=== Section Start ===

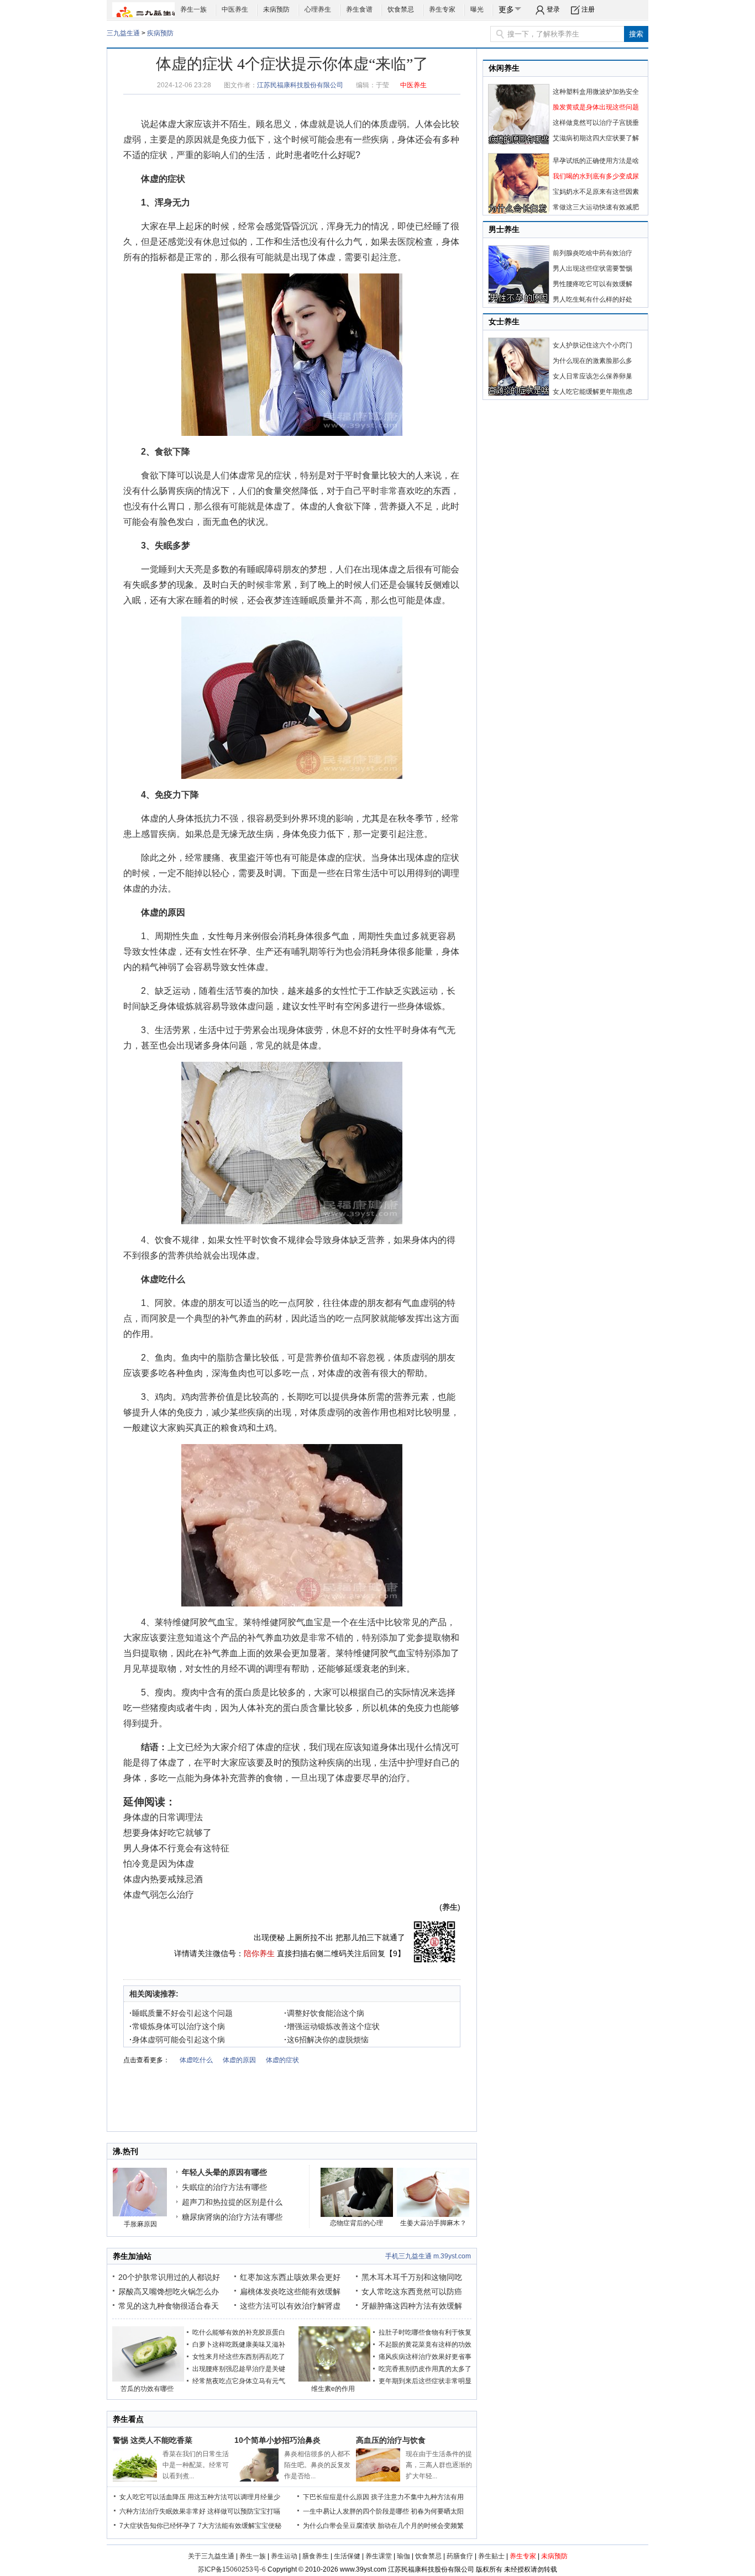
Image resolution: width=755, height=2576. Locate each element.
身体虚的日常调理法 (163, 1817)
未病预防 (276, 9)
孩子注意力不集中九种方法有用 (417, 2497)
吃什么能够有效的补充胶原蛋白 (238, 2332)
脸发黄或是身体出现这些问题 (596, 107)
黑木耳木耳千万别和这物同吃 (411, 2277)
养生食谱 (359, 9)
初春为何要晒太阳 (437, 2511)
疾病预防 (160, 33)
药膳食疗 (460, 2556)
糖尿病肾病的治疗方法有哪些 (232, 2216)
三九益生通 (123, 33)
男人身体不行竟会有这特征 (176, 1848)
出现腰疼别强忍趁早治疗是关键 (238, 2369)
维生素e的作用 (333, 2389)
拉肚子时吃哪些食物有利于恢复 (425, 2332)
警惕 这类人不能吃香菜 (152, 2440)
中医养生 (235, 9)
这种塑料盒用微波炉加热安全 (596, 92)
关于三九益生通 (211, 2556)
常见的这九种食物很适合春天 (168, 2305)
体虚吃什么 (163, 1279)
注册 (588, 9)
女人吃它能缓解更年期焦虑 (592, 392)
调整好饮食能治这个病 (324, 2013)
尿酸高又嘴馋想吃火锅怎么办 (168, 2291)
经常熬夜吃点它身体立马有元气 (238, 2381)
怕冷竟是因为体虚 (158, 1863)
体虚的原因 (163, 912)
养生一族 (193, 9)
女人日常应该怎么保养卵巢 (592, 376)
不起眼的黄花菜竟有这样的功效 (425, 2344)
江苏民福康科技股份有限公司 (300, 85)
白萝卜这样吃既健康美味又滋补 (238, 2344)
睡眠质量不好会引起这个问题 (181, 2013)
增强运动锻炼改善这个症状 (332, 2026)
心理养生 (318, 9)
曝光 (477, 9)
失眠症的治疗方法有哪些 (224, 2187)
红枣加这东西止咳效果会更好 (290, 2277)
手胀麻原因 (140, 2224)
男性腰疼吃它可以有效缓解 (592, 284)
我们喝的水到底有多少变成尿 (596, 176)
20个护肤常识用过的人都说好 (169, 2277)
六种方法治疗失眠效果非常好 (162, 2511)
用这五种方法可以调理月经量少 (233, 2497)
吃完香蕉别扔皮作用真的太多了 (425, 2369)
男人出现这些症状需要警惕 (592, 268)
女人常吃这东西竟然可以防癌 (411, 2291)
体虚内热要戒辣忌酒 (163, 1879)
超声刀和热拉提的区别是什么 (232, 2202)
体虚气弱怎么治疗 (158, 1894)
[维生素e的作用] (334, 2379)
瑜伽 (403, 2556)
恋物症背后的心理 (356, 2223)
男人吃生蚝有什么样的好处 (592, 299)
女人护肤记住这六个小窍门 (592, 345)
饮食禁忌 (400, 9)
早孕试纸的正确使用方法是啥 (596, 161)
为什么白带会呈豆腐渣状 (339, 2526)
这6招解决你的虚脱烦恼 (326, 2039)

=== Section End ===

To do
Repeat nothing before the line containing "睡眠质量不好会引起这个问题 (181, 2013)"; repeat that line and every later line of the listing exactly.

Response area
睡眠质量不好会引起这个问题 (181, 2013)
增强运动锻炼改善这个症状 (332, 2026)
心理养生 (318, 9)
曝光 (477, 9)
失眠症的治疗方法有哪些 (224, 2187)
红枣加这东西止咳效果会更好 (290, 2277)
手胀麻原因 (140, 2224)
男性腰疼吃它可以有效缓解 (592, 284)
我们喝的水到底有多少变成尿 (596, 176)
20个护肤常识用过的人都说好 (169, 2277)
六种方法治疗失眠效果非常好 (162, 2511)
用这五种方法可以调理月经量少 (233, 2497)
吃完香蕉别扔皮作用真的太多了 (425, 2369)
男人出现这些症状需要警惕 (592, 268)
女人常吃这东西竟然可以防癌 (411, 2291)
体虚内热要戒辣忌酒 (163, 1879)
超声刀和热拉提的区别是什么 (232, 2202)
体虚气弱怎么治疗 (158, 1894)
[维生素e的作用] (334, 2379)
瑜伽 (403, 2556)
恋物症背后的心理 (356, 2223)
男人吃生蚝有什么样的好处 (592, 299)
女人护肤记住这六个小窍门 (592, 345)
饮食禁忌 (400, 9)
早孕试纸的正确使用方法是啥 (596, 161)
为什么白带会呈豆腐渣状 (339, 2526)
这6招解决你的虚脱烦恼 (326, 2039)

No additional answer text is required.